III. APPEAL TO DISTRICT MANAGER
A. Appeal to DM case files are to be created in ANet within 5 days of the establishment’s initial appeal to the DM.
B. ANet exhibits for appeals may include, but are not limited to these documents:
- Establishment appeal to DM;
- Program employee decision (e.g., NR) being appealed;
- Establishment appeal to IIC or FLS;
- IIC or FLS letter of denial;
- Any other information that supports the appeal decision;
- DO letter granting or denying the appeal;
- Establishment appeal to the EARO or Assistant Administrator (AA);
- EARO or AA letter granting or denying the appeal;
- Establishment appeal to Administrator; and
- Administrator letter granting or denying the appeal.
IV. PROHIBITED ACTIVITIES
A. Prohibited activities case files are to be created in ANet within 48 hours of issuance of the prohibited activities letter to the establishment.
B. For prohibited activities (e.g., adulterated product deliberately distributed into commerce), the exhibits may include:
- MOI with responsible officials;
- Photographic evidence;
- FSIS decision memorandum;
- Information of how the product was shipped or received; and
- Copy of the prohibited activities letter issued to the establishment.
V. TRACEBACK
A. Traceback case files are to be created in ANet promptly.
B. The exhibits may include:
- Positive sample results from FSIS or another Federal or State agency’s testing of ground beef or bench trim;
- Supplier and source material information collected by IPP at the time of sample collection;
- Evidence that shows product is in commerce;
- Any pertinent PHIS reports or data;
- Communications with RMTAD; and
- Report documenting traceback investigation that includes a written analysis of findings and any additional recommendations for action (FSIS Directive 10,010.3, Traceback Methodology for Escherichia coli (E. coli) O157:H7 in Raw Ground Beef Products and Bench Trim).
VI. RETENTION AND DISPOSAL OF ADMINISTRATIVE ENFORECEMENT REPORTS
A. Per FSIS Directive 8010.3, closed administrative enforcement case files are to be retained at the DO for a period of three (3) years after the end of that fiscal year in which the specific case file was closed.
B. After the retention period has been met, case files, including the AERs and all documentary evidence, may be destroyed by shredding or incineration, except:
- When a case has involved an administrative or other legal proceeding (e.g., request for a hearing before an Administrative Law Judge, complaint to withdraw inspection, Tort claim, injunction, Bivens complaint, an Office of Inspector General-directed or other unique type of investigation). The DO retaining a specific case file for an extended time period is to make sure that the specific case file is clearly marked with the reason for which it is being held longer than the normal retention schedule; or
- When an EARO determines that a case file is considered to be novel or precedent setting (e.g., reports related to high visibility recalls, illness outbreaks, or investigations).
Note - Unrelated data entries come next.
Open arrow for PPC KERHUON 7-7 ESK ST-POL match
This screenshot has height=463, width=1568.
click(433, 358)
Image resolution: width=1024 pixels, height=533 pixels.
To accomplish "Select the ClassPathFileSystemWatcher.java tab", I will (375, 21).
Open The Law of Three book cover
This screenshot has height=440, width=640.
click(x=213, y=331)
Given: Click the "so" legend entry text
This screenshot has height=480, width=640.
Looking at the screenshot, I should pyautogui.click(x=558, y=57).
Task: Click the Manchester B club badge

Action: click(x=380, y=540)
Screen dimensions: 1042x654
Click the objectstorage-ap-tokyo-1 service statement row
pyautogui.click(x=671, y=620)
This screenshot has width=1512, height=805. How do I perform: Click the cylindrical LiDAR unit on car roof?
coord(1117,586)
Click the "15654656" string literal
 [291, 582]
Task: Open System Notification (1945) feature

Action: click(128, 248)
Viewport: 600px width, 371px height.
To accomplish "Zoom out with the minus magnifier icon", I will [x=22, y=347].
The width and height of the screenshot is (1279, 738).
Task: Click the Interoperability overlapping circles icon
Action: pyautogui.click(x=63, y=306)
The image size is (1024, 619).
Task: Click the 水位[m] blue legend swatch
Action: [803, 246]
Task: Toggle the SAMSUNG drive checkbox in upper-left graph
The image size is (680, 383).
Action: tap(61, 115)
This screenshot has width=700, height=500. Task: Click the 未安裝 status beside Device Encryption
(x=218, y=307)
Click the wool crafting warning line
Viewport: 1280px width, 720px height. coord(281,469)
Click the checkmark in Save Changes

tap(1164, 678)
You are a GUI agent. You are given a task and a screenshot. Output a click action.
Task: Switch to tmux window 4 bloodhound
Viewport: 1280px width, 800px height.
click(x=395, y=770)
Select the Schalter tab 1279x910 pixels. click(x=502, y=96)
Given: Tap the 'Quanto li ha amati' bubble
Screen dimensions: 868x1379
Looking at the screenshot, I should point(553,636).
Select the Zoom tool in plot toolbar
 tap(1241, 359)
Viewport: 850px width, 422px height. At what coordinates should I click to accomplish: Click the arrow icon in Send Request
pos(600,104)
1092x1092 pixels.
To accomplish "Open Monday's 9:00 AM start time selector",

C. The record retention and disposal guidelines in this directive do not apply to AER records, including, documentary, photographic, investigative samples, or other evidence that was created in, entered or uploaded into, or maintained in ANet. ANet is an official electronic information system and has a separate record retention and disposal schedule from what is covered in this directive for AERs, documentary evidence, and related records. The disposal of AER records, including evidence, in ANet is to be handled by an Agency-level process in accordance with an approved record schedule for ANet.
CHAPTER V – QUESTIONS
Refer questions regarding this directive to the Office of Policy and Program Development through askFSIS or by telephone at 1-800-233-3935.